In a series of Monstrations from 2004 on, which can be understood as counterparts to the classical May Day demonstrations, individual banners with apolitical, often poetic or non-rational slogans were used: "Catch the Stallion", "Where am I?", "I'm for it", "Down with the Exploitation of Siberian Wildlife in Contemporary Art", or a simple white line on a red ground.-3 Even before the banners for the 2004 Monstration could be unfurled they were already accused of being "anti-globalist Solutions", and in connection with the Monstration the members of CAT were arrested and sentenced to pay a fine.

In the actions of CAT there is an unmistakable echo of Joseph Beuys and his idea of social sculpture where every individual can deal creatively to contribute to the good of society and have a formative influence. But in the specific context of Russian society, where participatory democracy is a practically unknown concept, CAT repeatedly came into conflict with the law, or at least with what the authorities considered this to be. In some cases they were acquitted; in others sentenced to fines, which CAT paid, ironically, as part of an artistic action: The Penalty Has Big Eyes, 2004. The city became an exhibition space and the Russian bureaucratic structure was transformed, unwillingly, into a medium for exposing the functional incapability and absurdity of the political power structure in today's Russia. In addition, the media, especially television, was usually on site for the actions and reported on them, providing support and even protection to CAT.
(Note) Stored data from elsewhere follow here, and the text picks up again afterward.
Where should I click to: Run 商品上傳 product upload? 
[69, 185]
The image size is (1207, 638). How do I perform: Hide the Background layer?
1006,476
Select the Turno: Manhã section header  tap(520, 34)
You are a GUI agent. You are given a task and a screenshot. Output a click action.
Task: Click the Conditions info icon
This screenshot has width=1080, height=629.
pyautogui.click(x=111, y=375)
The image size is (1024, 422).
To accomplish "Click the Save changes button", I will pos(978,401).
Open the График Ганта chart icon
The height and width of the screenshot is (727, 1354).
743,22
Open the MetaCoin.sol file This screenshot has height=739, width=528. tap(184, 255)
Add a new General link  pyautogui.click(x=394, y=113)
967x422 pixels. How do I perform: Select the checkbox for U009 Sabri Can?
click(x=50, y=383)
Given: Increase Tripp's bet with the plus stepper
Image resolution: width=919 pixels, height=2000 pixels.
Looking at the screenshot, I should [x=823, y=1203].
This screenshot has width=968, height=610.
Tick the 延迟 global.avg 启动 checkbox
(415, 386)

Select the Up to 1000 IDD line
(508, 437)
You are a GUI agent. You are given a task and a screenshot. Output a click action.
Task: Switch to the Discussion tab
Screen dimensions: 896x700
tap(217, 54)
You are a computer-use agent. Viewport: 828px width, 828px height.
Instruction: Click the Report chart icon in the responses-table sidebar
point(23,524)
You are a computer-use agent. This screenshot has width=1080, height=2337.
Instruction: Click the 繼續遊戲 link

The exhibition CAT. Monstration documents actions on the borderline between art and lawbreaking, with the accompanying police and juridical documents and reports from the mass media to demonstrate under exactly which circumstance art becomes a crime.
Sandra Frimmel

more information at http://www.cat-group.info

 
1-This pun functions in Russian through the switching of a few letters.
2-Dekret über die rechtzeitige Kunst (A Statement about Timely Art). In: http://www.cat-group.info/dekret_deu.html.
3-“Down with the Exploitation of Siberian Wildlife in Contemporary Art!”, refers to the boom in use of Russia clichés such as
alcoholism or brutality by western curators; the white line on a red ground calls to mind the work Ideal Slogan, 1972, by the artist duo Vitalij Komar and Aleksandr Melamid.